Le garçon, d’ailleurs, se veut conscient de pas mal de choses. Lui et son équipe doivent faire avec un déficit de crédibilité face auquel il ne peut pas tellement agir. Il se dit contre les AUT, mais sait que c’est anecdotique. « Je ne sais pas vraiment quoi faire, dit-il à Cyclingnews. Je ne vais pas venir faire la morale, dire que je suis plus blanc que blanc. Ce sont juste des mots. (…) Combien de fois Lance (Armstrong) s’est élevé pour parler du nombre de contrôles qu’il avait subi ? » Lucide. Comme le Froome des dernières années, il a montré un visage sympathique, sans doute parce qu’il l’est vraiment. Thomas aime le foot et le rugby, boire des bières et faire rire, de temps en temps, en conférence de presse. Il ne parle pas français, comme Wiggins et Froome avant lui, mais a sans doute à l’heure actuelle une meilleure image auprès du public que ses deux prédécesseurs. Qui sait, ça changera peut-être s’il continue de gagner.

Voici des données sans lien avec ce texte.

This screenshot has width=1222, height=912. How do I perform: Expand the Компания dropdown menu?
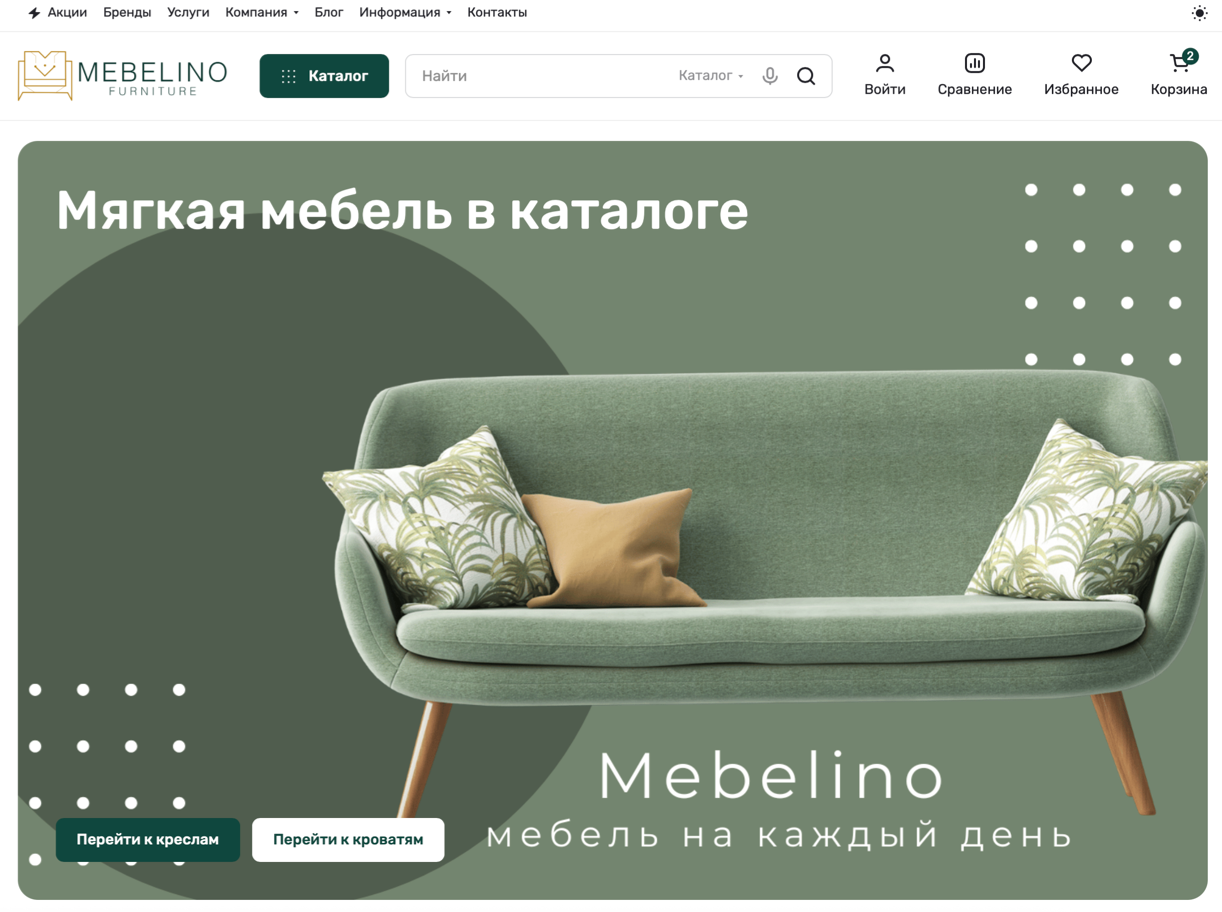click(262, 13)
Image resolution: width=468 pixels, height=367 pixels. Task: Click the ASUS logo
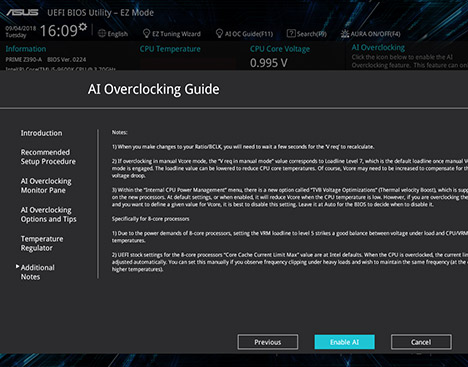point(22,13)
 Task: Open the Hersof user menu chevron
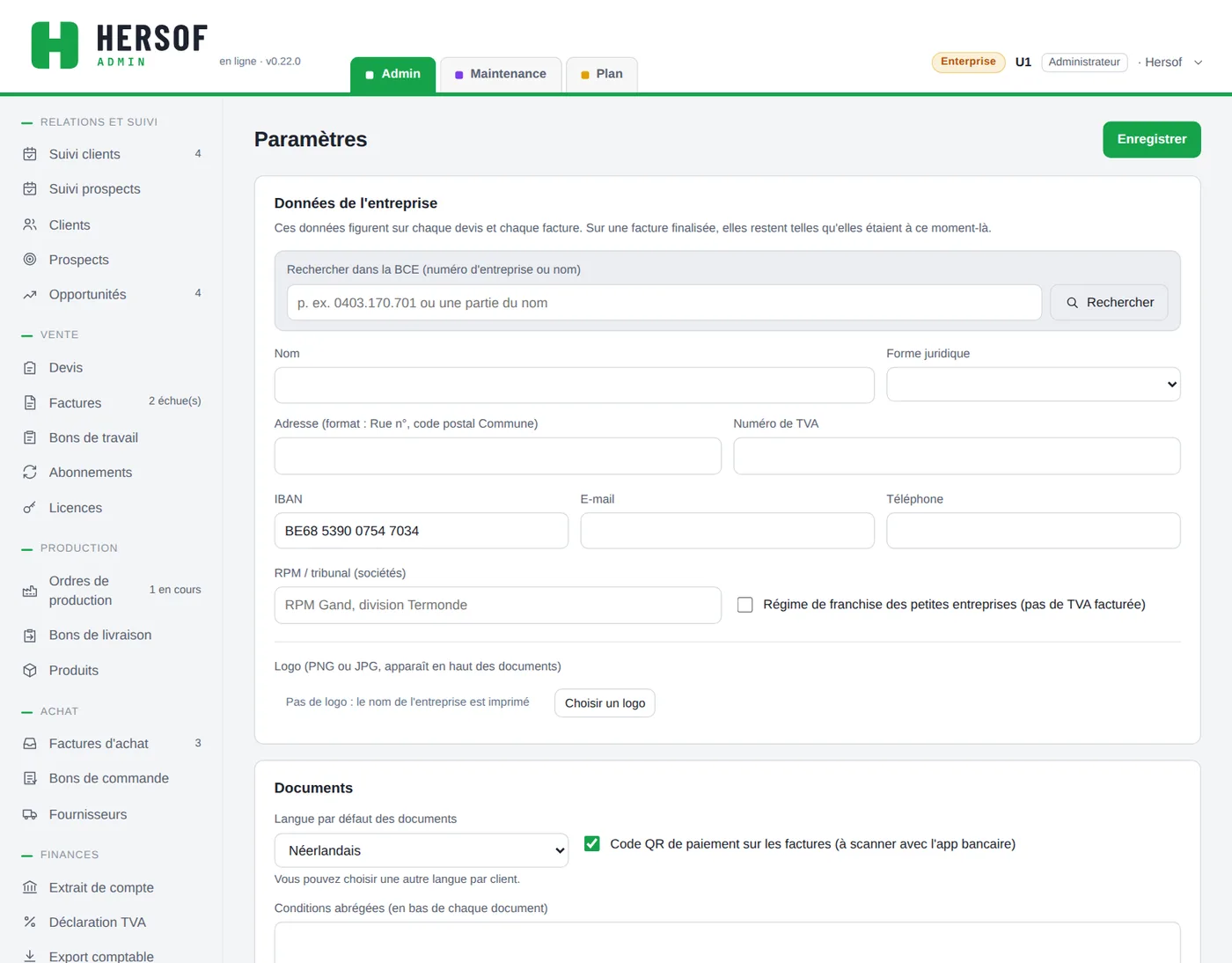[1198, 62]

Aujourd’hui, son histoire est encore celle d’un Gallois 140e du Tour en 2007, à 21 ans, visage joufflu et bras bien épais, témoins d’un goût prononcé pour les pintes, qui remporte l’épreuve onze ans plus tard, au sommet d’une carrière qu’on n’imaginait pas se diriger vers les grands tours. « G » connaît d’ailleurs les hautes sphères de la victoire sur la piste, mais les découvre sur la route, où son chemin initiatique est passé par beaucoup de places d’honneur et quelques victoires seulement. Longtemps roue de secours d’une équipe Sky pléthorique, il a su prendre l’exemple de Froome pour réussir là où beaucoup ont échoué, à savoir changer de statut. Au départ de Vendée, Froome était donc leader, mais Thomas n’était pas un de ses équipiers. Pas un plan B, juste le plan « G ». Qui trois semaines plus tard, pour la première fois depuis son mariage en 2015, a fondu en larmes à l’arrivée du contre-la-montre où il exprimait enfin sa joie. Dans les bras de sa femme, bien sûr.